Marília

Outra morte, as mesmas lições

A morte do adolescente vítima de dengue choca, emociona e provoca desde terça-feira todo tipo de reação, como tradicionalmente acontece com morte de adolescentes ou crianças. Onde entram emoções demais sempre há risco de perda da racionalidade, mas é o tipo de caso com novas vítimas e velhas lições a tirar.

A dengue precisa ser pensada em tempo integral. A Prefeitura de Marília não faz – e não fez – o que deveria, o cidadão não faz – e não fez o que deveria – e como não havia tantos casos e divulgação, virou o que virou.

A ideia geral é estabelecer culpados. Uma velha forma de buscar uma bengala emocional ou moral para o público. Para a família não vai haver mudança. Para o controle da dengue também não. O que muda é buscar atitudes para não repetir os erros.

E aí a Prefeitura tem culpa e deve ser cobrada para tornar permanentes os cuidados com a dengue, para fiscalizar os moradores como deve, para melhorar seus serviços, que são péssimos.

O poder público vive de festas midiáticas e frases feitas. Mutirões, campanhas, forças tarefas. Balelas, mentiras, propaganda.

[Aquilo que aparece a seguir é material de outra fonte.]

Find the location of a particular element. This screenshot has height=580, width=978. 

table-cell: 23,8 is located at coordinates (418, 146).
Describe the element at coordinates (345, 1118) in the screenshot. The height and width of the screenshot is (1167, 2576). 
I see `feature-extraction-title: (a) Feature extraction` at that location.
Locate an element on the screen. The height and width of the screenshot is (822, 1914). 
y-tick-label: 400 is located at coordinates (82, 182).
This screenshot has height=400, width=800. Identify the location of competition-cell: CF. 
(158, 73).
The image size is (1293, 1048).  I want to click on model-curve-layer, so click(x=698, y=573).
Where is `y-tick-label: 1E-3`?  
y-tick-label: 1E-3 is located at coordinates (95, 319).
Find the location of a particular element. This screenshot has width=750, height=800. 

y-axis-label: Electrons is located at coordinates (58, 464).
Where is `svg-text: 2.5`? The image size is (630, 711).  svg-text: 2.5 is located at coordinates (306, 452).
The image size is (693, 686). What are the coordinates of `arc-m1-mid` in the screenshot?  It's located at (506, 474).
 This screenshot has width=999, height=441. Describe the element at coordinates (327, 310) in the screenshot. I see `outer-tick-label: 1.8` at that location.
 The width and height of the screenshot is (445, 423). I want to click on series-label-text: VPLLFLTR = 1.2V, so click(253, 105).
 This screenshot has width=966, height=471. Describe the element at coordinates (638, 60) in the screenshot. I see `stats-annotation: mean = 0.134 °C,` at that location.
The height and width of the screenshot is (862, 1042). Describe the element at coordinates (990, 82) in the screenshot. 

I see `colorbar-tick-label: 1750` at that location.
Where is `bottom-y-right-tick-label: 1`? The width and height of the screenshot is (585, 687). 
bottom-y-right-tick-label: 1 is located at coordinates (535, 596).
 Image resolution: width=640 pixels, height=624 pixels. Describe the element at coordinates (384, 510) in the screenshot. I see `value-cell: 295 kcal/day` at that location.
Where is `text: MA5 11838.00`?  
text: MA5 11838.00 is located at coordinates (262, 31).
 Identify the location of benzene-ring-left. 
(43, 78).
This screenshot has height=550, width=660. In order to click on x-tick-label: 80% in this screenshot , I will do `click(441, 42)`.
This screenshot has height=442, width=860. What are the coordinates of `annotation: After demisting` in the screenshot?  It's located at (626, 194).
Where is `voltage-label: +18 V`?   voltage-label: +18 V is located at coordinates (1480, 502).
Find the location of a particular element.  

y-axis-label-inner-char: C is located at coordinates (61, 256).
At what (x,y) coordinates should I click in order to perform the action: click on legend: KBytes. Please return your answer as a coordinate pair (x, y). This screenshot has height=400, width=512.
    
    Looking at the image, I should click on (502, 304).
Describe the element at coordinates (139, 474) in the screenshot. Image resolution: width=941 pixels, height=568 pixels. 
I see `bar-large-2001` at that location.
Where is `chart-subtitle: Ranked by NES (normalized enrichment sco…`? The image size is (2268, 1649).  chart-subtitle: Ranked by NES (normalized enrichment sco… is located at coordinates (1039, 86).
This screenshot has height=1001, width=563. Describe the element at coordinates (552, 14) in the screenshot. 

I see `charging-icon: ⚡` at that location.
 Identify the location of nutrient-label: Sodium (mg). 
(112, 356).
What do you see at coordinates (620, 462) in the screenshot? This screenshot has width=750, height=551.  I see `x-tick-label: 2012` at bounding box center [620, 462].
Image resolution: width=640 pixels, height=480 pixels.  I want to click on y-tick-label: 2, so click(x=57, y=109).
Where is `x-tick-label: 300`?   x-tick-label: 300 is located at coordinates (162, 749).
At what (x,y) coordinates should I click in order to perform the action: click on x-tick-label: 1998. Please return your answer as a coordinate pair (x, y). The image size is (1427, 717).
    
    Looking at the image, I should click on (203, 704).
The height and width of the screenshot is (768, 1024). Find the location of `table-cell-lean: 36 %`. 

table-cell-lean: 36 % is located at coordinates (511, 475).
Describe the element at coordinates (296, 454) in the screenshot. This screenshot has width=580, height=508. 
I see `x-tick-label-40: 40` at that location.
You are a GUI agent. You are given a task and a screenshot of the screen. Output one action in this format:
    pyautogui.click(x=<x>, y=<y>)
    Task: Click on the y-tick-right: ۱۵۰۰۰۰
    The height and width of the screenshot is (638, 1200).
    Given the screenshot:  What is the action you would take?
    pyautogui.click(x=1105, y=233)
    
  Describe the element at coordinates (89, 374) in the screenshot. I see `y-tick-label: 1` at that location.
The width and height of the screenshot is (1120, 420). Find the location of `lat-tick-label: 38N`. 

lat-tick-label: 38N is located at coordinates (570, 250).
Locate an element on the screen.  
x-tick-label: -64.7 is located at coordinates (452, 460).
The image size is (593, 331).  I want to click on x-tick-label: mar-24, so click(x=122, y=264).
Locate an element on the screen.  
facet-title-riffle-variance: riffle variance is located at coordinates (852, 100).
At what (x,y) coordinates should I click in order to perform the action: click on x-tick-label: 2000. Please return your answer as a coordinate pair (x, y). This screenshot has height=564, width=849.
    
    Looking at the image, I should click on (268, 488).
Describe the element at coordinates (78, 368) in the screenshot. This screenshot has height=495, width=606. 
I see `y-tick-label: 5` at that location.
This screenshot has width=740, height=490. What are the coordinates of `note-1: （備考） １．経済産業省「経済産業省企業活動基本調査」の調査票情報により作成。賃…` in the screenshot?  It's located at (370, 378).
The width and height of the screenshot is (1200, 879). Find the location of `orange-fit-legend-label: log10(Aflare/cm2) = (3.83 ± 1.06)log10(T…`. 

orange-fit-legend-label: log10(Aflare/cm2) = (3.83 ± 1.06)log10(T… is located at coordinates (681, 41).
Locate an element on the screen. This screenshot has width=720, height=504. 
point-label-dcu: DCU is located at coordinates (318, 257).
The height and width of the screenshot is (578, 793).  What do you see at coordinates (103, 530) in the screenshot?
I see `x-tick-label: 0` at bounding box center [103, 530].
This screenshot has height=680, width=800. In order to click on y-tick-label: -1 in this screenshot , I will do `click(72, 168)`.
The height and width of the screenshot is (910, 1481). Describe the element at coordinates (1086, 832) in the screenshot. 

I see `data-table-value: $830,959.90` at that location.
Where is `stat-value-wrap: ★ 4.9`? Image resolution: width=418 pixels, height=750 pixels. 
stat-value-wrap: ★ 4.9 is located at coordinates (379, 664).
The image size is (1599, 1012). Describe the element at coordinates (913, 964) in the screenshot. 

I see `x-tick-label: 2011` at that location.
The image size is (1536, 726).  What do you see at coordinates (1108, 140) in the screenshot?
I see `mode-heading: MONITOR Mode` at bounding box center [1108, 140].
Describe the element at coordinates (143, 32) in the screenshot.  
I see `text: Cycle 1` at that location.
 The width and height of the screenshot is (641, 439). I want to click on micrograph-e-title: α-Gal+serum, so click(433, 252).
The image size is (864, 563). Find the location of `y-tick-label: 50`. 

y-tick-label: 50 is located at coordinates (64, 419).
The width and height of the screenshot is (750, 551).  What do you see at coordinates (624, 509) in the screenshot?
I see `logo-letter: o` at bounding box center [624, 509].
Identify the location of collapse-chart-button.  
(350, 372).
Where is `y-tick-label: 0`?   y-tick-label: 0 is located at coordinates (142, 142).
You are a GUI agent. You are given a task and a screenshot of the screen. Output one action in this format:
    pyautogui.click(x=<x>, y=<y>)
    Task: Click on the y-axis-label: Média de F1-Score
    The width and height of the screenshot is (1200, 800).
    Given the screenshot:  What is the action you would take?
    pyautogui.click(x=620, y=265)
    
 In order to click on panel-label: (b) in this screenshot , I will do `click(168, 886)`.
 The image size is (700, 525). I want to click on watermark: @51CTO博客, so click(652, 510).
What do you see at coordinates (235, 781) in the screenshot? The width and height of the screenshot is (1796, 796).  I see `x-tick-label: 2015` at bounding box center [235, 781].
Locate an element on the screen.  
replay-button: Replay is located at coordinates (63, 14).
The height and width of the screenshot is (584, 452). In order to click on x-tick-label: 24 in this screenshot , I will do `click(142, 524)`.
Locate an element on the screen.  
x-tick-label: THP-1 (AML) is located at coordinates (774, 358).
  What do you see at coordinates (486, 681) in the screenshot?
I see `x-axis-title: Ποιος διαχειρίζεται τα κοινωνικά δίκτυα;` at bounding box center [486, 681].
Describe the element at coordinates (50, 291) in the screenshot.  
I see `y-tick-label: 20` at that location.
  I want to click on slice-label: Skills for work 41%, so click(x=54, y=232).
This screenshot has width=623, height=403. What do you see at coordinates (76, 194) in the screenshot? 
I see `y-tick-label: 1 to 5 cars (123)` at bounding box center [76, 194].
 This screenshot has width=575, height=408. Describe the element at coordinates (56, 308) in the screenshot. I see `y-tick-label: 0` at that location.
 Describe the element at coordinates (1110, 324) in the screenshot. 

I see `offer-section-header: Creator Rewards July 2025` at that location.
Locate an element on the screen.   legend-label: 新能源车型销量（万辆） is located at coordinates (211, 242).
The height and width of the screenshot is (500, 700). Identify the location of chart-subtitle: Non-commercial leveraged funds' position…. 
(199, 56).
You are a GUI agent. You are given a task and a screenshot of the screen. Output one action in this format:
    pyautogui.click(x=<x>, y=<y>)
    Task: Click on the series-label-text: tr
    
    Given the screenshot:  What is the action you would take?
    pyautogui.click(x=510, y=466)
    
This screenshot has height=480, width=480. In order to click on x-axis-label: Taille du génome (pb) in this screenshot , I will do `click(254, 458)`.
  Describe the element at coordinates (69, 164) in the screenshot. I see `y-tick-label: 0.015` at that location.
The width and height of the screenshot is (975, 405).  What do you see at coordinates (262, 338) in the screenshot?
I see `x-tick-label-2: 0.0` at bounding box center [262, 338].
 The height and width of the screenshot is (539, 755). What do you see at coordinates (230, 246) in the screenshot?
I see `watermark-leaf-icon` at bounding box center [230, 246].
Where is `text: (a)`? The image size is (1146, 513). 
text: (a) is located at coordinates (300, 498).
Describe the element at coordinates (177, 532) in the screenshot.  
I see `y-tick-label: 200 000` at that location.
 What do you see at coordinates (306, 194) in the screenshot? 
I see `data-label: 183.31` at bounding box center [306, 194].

O último mutirão de obras e limpeza foi uma farsa, os bairros por onde ele passou seguem retratos de abandono em buracos, sujeira, falta de notificações a proprietários.

A campanha toda da dengue vive de factoides. Visitas para flagrar criadouros de mosquito em um ou outro endereço, escolhido a dedo sabe Deus por quê. Quantas vistorias dessas foram feitas em junho? Quantos depósitos de entulhos visitados? Quantos caminhões de entulho recolhidos? Que programa de coleta seletiva incentivado?

Quantas borracharias? Quantas casas visitadas quando não havia epidemia? Qual a estrutura para o departamento de controle da doença enquanto ainda era prevenção? Quantos proprietários orientados ou notificados?

A correria começou depois de constatada a epidemia. O caos na saúde só serviu a render publicidade de um “estado de emergência” que serve bem a contratos sem licitação e gastos com pressa.

Estivesse nas ruas com maior efetividade o ano todo, limpando e pressionando a limpar, a prefeitura não estaria em emergência, a dengue não estaria no quadro que atingiu.

Seriam maiores as chances de João Renato estar vivo, assim como das duas outras vítimas. Seria menor o número de famílias sofrendo com crianças e adultos doentes, afastados do trabalho, com dificuldades para cuidar de suas casas e afazeres.

A prefeitura não é culpada sozinha pela dengue. A população erra junto. Erra quando descuida, erra quando não cobra, erra quando bate palmas aos factoides de agora.

Qualquer ação que o poder público faça agora não será mais que a obrigação. Há muito a fazer, inclusive para que os moradores façam sua parte também.

João Renato foi uma perda descabida, que poderia ser evitada. Há outras vidas a preservar e muito a fazer, muito além de discursos, muito além de emergências. Falta ainda política pública permanente de controle da dengue, da sujeira, do descaso. Começa com poder público e a cidade aprendendo a fazer.